Arizona has opened its arms to companies testing self-driving vehicles as a means to economic growth and jobs. Republican Governor Doug Ducey signed an executive order in 2015 allowing for the testing of such vehicles on Arizona streets and reached out to Uber a year later after California regulators cracked down on the company over its failure to obtain testing permits.
Uber is one of many technology companies and automakers, including Waymo and General Motors Co’s Cruise division, racing to ready self-driving cars for public use in coming years.
Uber has said its ability to build autonomous cars is essential to its success in the rapidly changing transportation industry. The company envisions a network of autonomous cars that would be summoned through the Uber app that would supplement, and eventually replace, human-driven cars.
Uber has logged 2 million self-driving miles through December. The company has more than 100 autonomous cars testing on the roads of the greater Phoenix area, the company’s prime testing ground due to the state’s loose regulations and hospitable weather. Rain, snow and ice are particularly challenging for autonomous cars.
Concerns over the safety of autonomous vehicles flared after a July 2016 fatality involving a Tesla Inc. automobile. The car involved in that accident featured a partially autonomous system that required human supervision. Uber’s vehicle, on the other hand, is considered a full self-driving vehicle where a human is not needed at the wheel.

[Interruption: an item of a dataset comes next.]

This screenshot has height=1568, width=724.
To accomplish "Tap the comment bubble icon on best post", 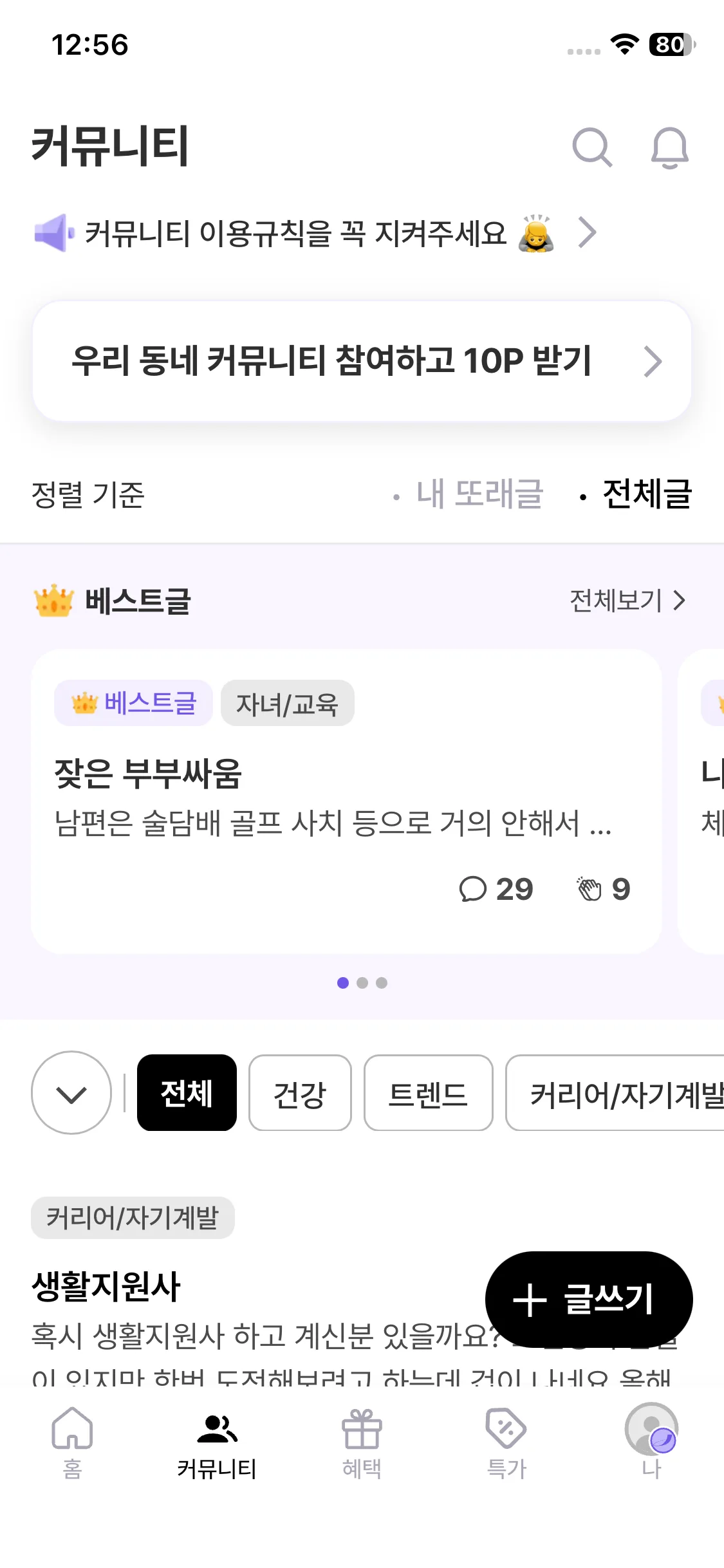I will click(x=472, y=890).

Safety regulators later determined Tesla was not at fault in that accident.
Even when not regulated by state law, companies testing autonomous vehicles still sometimes place a driver at the wheel to monitor the car and take over in case of need.

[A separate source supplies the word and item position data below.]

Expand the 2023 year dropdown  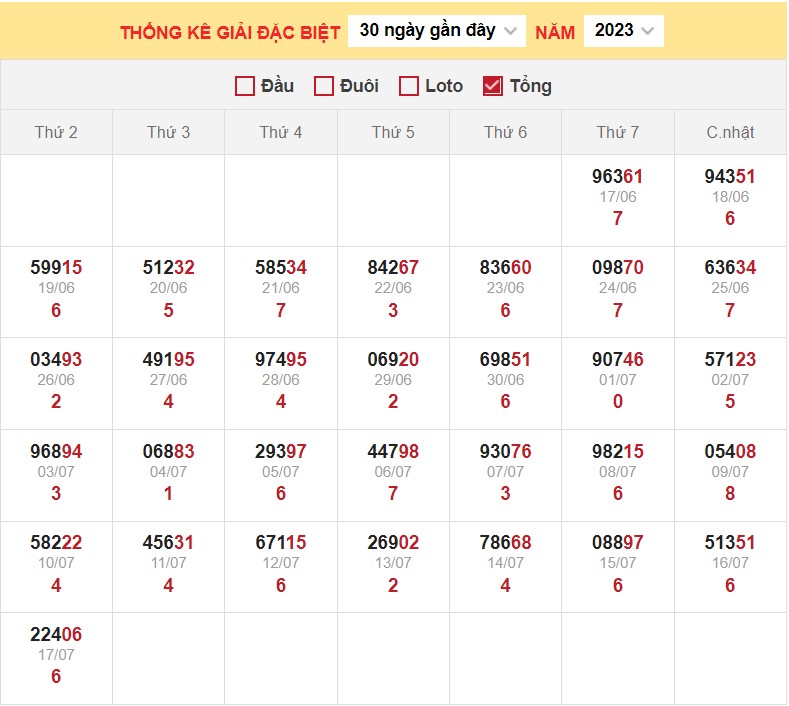623,31
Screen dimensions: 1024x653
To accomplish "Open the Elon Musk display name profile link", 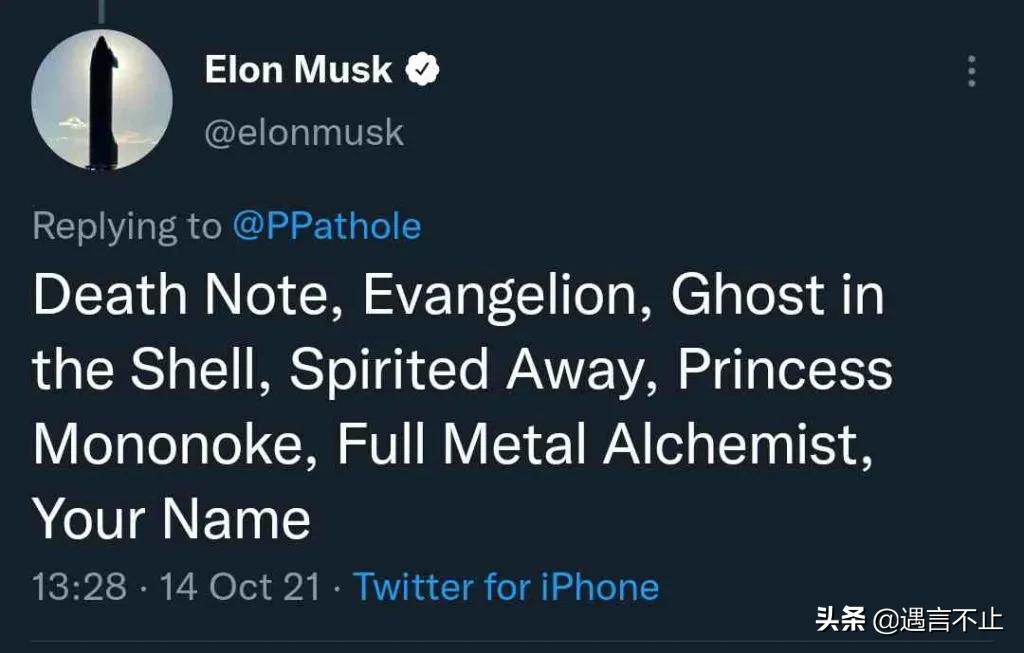I will 298,70.
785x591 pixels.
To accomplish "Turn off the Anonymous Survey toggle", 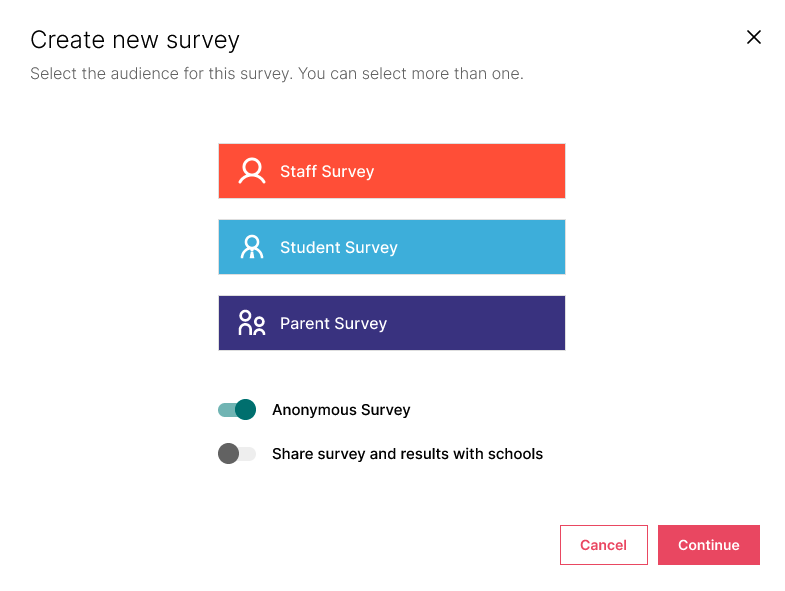I will click(x=237, y=409).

Uber has weathered a series of crises, including sexual harassment claims, controversy over its use of a tracking tool to avoid government officials, and a high-profile lawsuit brought by competitor Waymo alleging theft of self-driving trade secrets. It settled that lawsuit last month, with Uber paying $245 million of its own shares to Waymo.
That settlement was largely seen as a means for Uber to resume work on autonomous cars without the distraction of litigation, as it hustles to catch up with Waymo, which is widely seen as having the most advanced cars in the industry.